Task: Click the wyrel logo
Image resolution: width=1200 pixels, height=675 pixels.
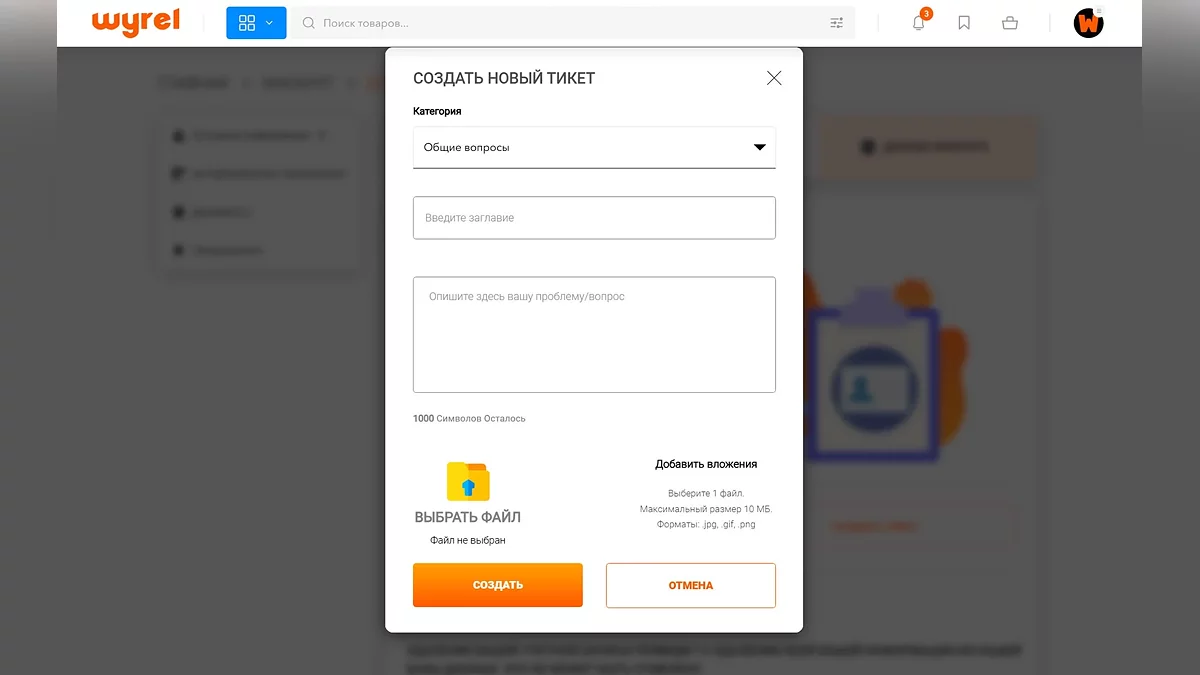Action: tap(136, 22)
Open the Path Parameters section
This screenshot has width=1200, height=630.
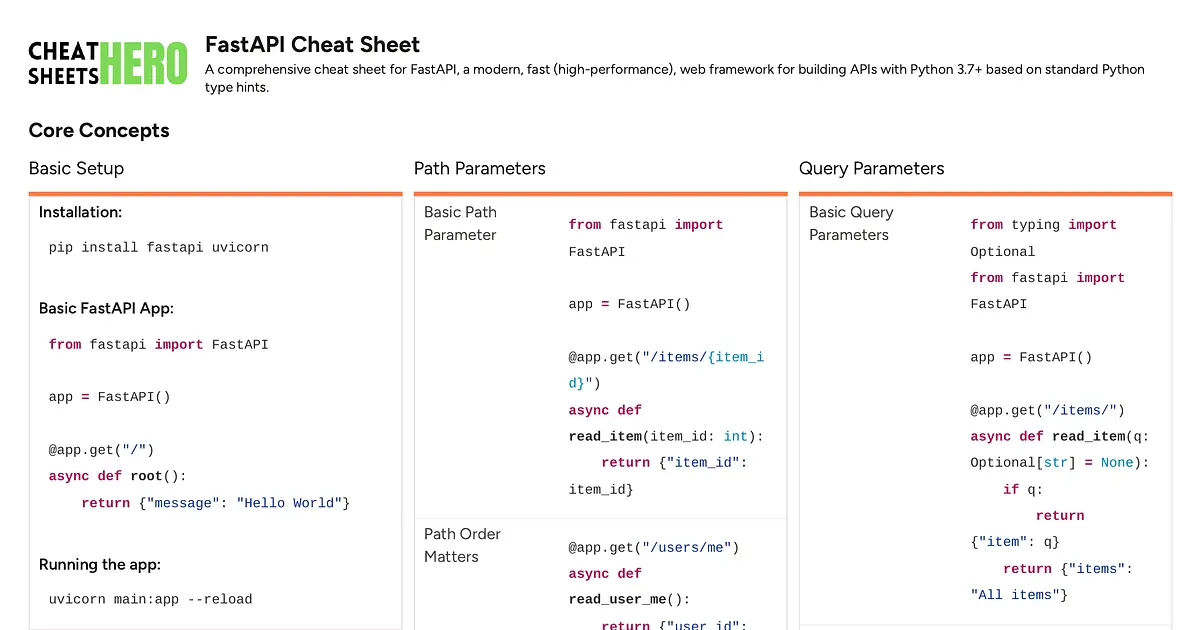480,168
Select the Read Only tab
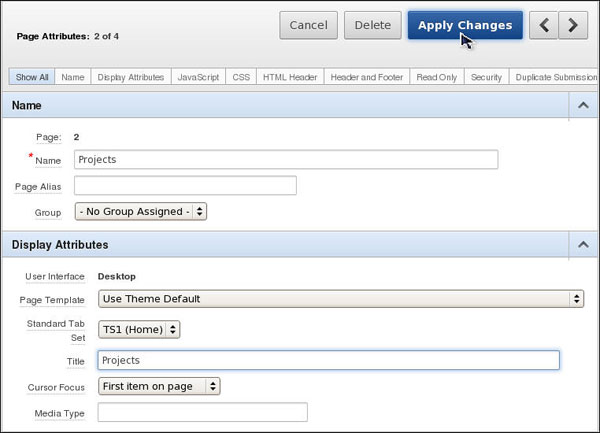The height and width of the screenshot is (433, 600). point(437,77)
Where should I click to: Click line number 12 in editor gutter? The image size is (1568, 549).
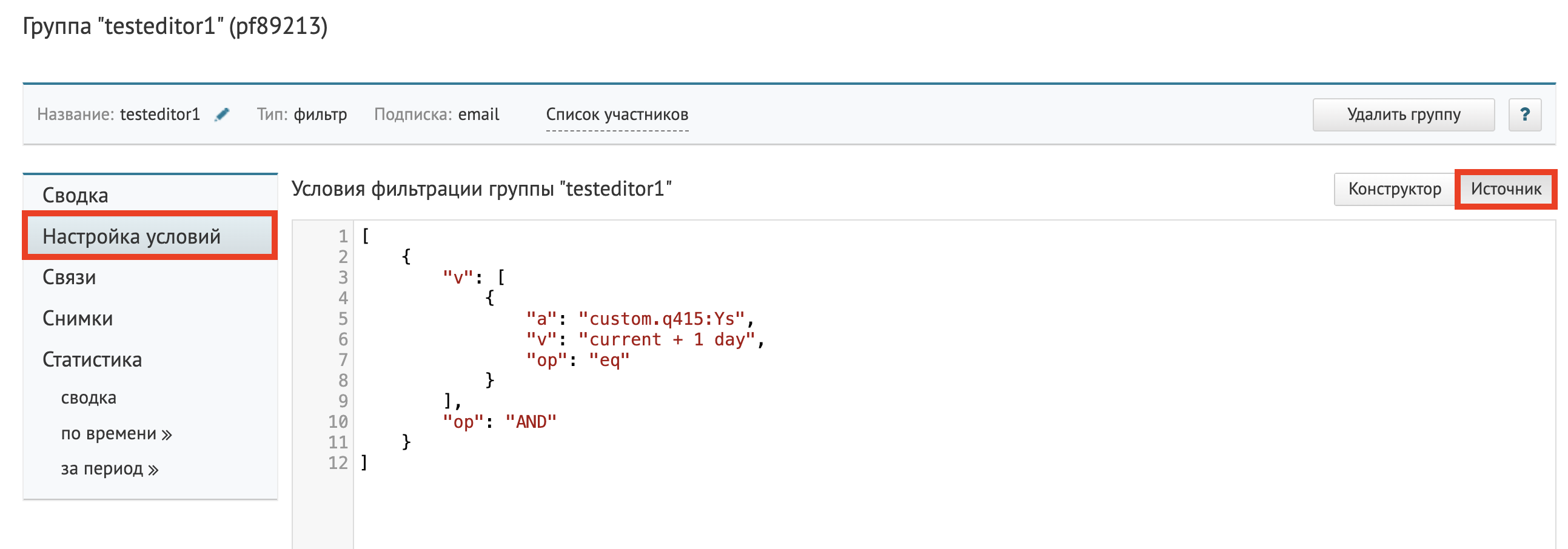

What to work on:
Print the data exactly as written, dropping any images it holds.

Exercise output:
Task: Click the wyrel logo
Image resolution: width=1200 pixels, height=675 pixels.
Action: tap(136, 22)
Open the Path Parameters section
This screenshot has width=1200, height=630.
480,168
Select the Read Only tab
The height and width of the screenshot is (433, 600). point(437,77)
Where should I click to: Click line number 12 in editor gutter? The image size is (1568, 549).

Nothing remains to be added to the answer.